▸ **Problem to work on**
Check each line below for the word "Commander". Then give only how many lines have it.

[Stored records]
⁂

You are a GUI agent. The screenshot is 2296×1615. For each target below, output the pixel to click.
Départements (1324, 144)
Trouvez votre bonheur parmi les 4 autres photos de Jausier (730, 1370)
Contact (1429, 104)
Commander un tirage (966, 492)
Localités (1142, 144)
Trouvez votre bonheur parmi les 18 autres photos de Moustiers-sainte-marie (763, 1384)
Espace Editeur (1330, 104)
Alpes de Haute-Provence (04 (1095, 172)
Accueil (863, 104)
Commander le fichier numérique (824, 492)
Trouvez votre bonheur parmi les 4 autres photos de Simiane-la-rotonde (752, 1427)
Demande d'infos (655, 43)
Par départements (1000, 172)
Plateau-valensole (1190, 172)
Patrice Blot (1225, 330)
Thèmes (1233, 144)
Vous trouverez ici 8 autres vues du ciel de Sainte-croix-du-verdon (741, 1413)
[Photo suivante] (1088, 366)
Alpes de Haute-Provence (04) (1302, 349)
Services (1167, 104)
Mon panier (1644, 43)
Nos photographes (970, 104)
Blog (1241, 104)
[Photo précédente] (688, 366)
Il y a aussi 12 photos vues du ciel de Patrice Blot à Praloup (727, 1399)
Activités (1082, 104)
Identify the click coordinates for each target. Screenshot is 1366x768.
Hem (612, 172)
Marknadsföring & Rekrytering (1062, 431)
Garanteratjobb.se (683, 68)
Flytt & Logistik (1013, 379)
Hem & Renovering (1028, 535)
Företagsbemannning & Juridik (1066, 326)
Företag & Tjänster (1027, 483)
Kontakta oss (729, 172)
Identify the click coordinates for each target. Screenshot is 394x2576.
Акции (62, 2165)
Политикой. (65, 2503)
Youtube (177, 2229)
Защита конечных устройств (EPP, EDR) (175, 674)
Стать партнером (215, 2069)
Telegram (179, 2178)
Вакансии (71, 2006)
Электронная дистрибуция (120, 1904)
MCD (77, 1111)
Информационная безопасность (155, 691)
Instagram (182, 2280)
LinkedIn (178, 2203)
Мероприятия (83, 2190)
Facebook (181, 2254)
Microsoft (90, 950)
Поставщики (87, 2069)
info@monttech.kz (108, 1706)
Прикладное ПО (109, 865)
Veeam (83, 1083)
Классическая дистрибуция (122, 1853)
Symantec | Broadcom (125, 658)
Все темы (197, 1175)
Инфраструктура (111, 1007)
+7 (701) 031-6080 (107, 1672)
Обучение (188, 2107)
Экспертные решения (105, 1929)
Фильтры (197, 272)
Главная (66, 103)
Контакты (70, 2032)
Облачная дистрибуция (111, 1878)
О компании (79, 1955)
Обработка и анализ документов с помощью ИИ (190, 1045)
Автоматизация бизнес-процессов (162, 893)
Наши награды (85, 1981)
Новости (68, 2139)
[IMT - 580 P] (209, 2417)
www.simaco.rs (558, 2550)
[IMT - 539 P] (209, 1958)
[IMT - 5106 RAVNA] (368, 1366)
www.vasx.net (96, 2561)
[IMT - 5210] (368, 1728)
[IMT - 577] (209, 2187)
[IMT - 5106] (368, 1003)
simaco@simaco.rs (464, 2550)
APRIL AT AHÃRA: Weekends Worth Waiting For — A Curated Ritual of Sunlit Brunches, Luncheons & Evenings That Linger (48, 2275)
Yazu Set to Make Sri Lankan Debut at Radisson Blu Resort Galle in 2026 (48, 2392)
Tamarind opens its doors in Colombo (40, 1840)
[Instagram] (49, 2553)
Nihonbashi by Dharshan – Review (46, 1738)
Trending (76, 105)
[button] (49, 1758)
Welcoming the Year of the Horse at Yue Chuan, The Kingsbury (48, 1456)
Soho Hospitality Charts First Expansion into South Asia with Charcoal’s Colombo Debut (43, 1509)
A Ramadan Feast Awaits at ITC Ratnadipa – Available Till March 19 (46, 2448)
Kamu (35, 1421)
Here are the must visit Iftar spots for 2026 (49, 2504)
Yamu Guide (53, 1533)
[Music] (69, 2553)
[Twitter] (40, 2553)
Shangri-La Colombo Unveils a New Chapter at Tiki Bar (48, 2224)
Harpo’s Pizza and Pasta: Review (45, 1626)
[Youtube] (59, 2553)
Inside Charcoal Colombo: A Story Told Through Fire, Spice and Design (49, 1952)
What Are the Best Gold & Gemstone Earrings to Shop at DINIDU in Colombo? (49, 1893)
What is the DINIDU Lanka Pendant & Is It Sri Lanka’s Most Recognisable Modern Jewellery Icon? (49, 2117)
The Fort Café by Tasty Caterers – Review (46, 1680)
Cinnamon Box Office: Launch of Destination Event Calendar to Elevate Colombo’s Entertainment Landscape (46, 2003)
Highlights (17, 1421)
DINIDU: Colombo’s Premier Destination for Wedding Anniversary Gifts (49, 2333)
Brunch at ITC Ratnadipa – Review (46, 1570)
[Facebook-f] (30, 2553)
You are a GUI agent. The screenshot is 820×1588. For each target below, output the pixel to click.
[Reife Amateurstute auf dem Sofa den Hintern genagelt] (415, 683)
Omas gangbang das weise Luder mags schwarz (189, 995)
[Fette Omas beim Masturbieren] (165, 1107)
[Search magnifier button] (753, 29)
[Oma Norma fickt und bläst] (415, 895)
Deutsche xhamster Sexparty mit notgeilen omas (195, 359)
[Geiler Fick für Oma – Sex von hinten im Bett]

⁂

▸ **Solution**
2